▸ **What is required**: Lift out, unaltered, the lines of the material below between the line holding "Task: Open 访客留言 sidebar entry" and the line holding "709x532 pixels.", counting both.

○ ○ ○ ○ ○

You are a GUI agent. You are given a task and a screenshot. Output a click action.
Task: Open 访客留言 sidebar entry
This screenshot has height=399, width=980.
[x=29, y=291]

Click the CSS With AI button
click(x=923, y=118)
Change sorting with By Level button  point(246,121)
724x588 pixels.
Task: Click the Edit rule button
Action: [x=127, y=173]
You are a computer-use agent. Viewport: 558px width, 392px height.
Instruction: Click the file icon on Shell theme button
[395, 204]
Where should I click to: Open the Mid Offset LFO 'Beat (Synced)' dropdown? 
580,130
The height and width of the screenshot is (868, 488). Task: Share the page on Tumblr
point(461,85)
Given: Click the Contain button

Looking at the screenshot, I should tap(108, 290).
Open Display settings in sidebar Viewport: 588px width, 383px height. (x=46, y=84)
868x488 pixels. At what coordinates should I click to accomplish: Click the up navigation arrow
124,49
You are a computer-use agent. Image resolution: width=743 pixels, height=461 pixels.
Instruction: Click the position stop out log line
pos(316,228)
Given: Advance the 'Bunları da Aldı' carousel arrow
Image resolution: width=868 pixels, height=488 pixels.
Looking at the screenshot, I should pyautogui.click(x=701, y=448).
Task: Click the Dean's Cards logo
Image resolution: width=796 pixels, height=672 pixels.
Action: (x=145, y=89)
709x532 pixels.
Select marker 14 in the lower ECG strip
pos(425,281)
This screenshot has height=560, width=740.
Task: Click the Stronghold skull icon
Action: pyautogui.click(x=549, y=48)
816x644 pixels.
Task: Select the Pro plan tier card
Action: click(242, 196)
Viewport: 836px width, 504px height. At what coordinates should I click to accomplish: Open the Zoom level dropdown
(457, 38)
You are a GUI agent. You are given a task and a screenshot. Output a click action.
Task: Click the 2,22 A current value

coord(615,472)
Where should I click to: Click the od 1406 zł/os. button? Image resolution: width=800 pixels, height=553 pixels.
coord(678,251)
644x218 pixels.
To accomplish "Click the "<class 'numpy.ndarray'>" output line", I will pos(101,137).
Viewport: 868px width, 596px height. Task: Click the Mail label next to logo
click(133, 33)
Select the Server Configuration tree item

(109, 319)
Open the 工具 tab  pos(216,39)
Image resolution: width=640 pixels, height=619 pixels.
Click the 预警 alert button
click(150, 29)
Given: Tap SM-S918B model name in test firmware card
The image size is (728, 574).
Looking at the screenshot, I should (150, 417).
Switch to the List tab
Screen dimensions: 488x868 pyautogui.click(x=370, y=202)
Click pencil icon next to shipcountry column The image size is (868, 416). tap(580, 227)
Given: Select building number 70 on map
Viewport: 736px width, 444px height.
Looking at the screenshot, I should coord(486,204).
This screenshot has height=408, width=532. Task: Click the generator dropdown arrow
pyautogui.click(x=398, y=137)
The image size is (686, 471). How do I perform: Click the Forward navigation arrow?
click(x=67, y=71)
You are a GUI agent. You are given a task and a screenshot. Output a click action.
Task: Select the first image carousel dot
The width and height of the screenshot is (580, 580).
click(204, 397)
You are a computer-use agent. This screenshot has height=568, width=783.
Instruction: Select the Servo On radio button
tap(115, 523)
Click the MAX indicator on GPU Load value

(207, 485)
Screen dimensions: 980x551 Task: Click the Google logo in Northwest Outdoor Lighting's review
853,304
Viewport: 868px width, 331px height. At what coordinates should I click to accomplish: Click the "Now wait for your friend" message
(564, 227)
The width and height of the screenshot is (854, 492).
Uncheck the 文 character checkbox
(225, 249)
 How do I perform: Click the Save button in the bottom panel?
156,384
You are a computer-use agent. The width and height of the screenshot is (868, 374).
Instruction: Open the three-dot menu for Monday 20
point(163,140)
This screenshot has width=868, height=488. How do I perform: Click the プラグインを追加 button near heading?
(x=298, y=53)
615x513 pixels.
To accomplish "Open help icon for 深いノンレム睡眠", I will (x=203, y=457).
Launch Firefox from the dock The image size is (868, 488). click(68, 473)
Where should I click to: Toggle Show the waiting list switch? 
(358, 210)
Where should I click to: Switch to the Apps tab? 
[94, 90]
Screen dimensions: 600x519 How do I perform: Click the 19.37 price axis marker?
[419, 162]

○ ○ ○ ○ ○

▸ **Answer area**:
Task: Open 访客留言 sidebar entry
This screenshot has height=399, width=980.
[x=29, y=291]

Click the CSS With AI button
click(x=923, y=118)
Change sorting with By Level button  point(246,121)
724x588 pixels.
Task: Click the Edit rule button
Action: [x=127, y=173]
You are a computer-use agent. Viewport: 558px width, 392px height.
Instruction: Click the file icon on Shell theme button
[395, 204]
Where should I click to: Open the Mid Offset LFO 'Beat (Synced)' dropdown? 
580,130
The height and width of the screenshot is (868, 488). Task: Share the page on Tumblr
point(461,85)
Given: Click the Contain button

Looking at the screenshot, I should tap(108, 290).
Open Display settings in sidebar Viewport: 588px width, 383px height. (x=46, y=84)
868x488 pixels. At what coordinates should I click to accomplish: Click the up navigation arrow
124,49
You are a computer-use agent. Image resolution: width=743 pixels, height=461 pixels.
Instruction: Click the position stop out log line
pos(316,228)
Given: Advance the 'Bunları da Aldı' carousel arrow
Image resolution: width=868 pixels, height=488 pixels.
Looking at the screenshot, I should pyautogui.click(x=701, y=448).
Task: Click the Dean's Cards logo
Image resolution: width=796 pixels, height=672 pixels.
Action: (x=145, y=89)
709x532 pixels.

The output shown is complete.